B63.八間山と白砂山(関東百名山)

1.動 機
 出不精になってしまって、久しく二人では遠出をしておらず、踏破しようと決めた関東百名山も、去年の10月に吾妻耶山と三峰山に登って以来ご無沙汰している。そろそろやる気を出さないとこのままジジババになってしまうと心配になり、梅雨の合間の晴マークの天気予報をにらんで、先ずは残っている関東百名山のうち一番高い白砂山に出かけることにした。ガイドブックの多くは白砂山に登ったら八間山を繋いで周回するようになっているが、今の体力では少しきつ過ぎる様な気がし、お天気は2日は持ちそうなので、それぞれ別に登ることにした。その結果、八間山は一日かけてゆっくり歩いて可愛い花をいっぱい楽しむことが出来たし、白砂山は無理をしないでピストン登山とし、まわりの山々の展望を満喫することが出来た。前日のひたち海浜公園でポケナビをなくしたので、今回はナビなしで少し心細い山行だったが、なんとか無事歩き通すことが出来た。
 
2.データ
a)山域:八間山(1935m)、堂岩山(2042m)、白砂山(2140m)
b)登山日:2014/6/15(日)晴、16(月)晴のち小雨
c)コースタイム:
(1日目)日立自宅7:50 = 日立南IC = 渋川伊香保IC = 富士見峠(昼食)12:00 ---- シラネアオイ群生地 ---- 八間山 ---- 池の峠 ---- 湖畔遊歩道 ---- 16:15富士見峠 = 白根の見える丘(泊)
(2日目)白根の見える丘 = 白砂山登山口7:00 ---- 地蔵峠 ---- 堂岩山 ---- 白砂山頂 ---- 堂岩山 ---- 地蔵峠 ---- 15:35白砂山登山口 = 渋川伊香保IC = 日立南IC = 21:00日立自宅
(八間山と白砂山の歩行予定軌跡)

(八間山の予定軌跡標高差)
(白砂山の予定軌跡標高差)

d)同行者:和子
e)地形図:1/25000 「野反湖」

3.1 1日目八間山山行記録
 水戸アルパインクラブの6月例会で八間山登山が案内されていた。我家は都合が悪くて参加出来なかったが、案内書にあったコース取りと歩行タイムをそっくり真似させて貰って、富士見峠から八間山に登って池の峠に下り、野反湖湖畔を歩いて富士見峠へ戻る周回コースをとった。八間山は色々な高山植物の花を楽しむことができる予想以上に面白い山だった。
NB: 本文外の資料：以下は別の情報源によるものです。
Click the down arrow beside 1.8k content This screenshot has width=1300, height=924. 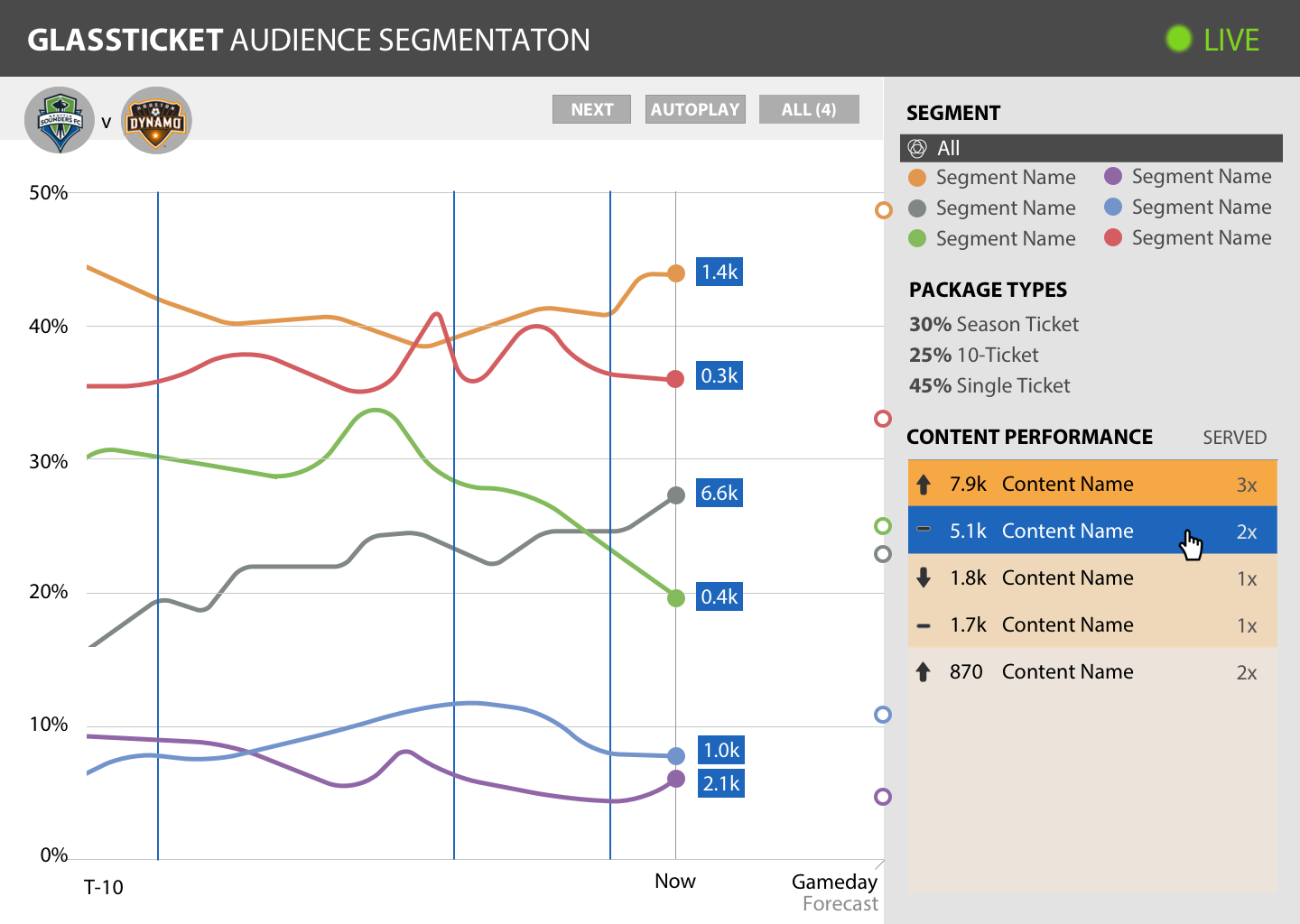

日立自宅7:10 = 7:25日立南IC = 8:10壬生PA8:20 = 9:10渋川伊香保IC = 9:20道の駅こもち9:35 = 11:15富士見峠(昼食)12:00 ---- 12:05シラネアオイ群生地12:10 ---- 12:50 イカイワの肩 ---- 13:20イカイワの頭 ---- 13:45八間山14:00 ---- 14:40野反湖見晴 ---- 15:10池の峠 ---- (野反湖湖畔遊歩道) ---- 16:15富士見峠16:25 = 16:45白根の見える丘(泊)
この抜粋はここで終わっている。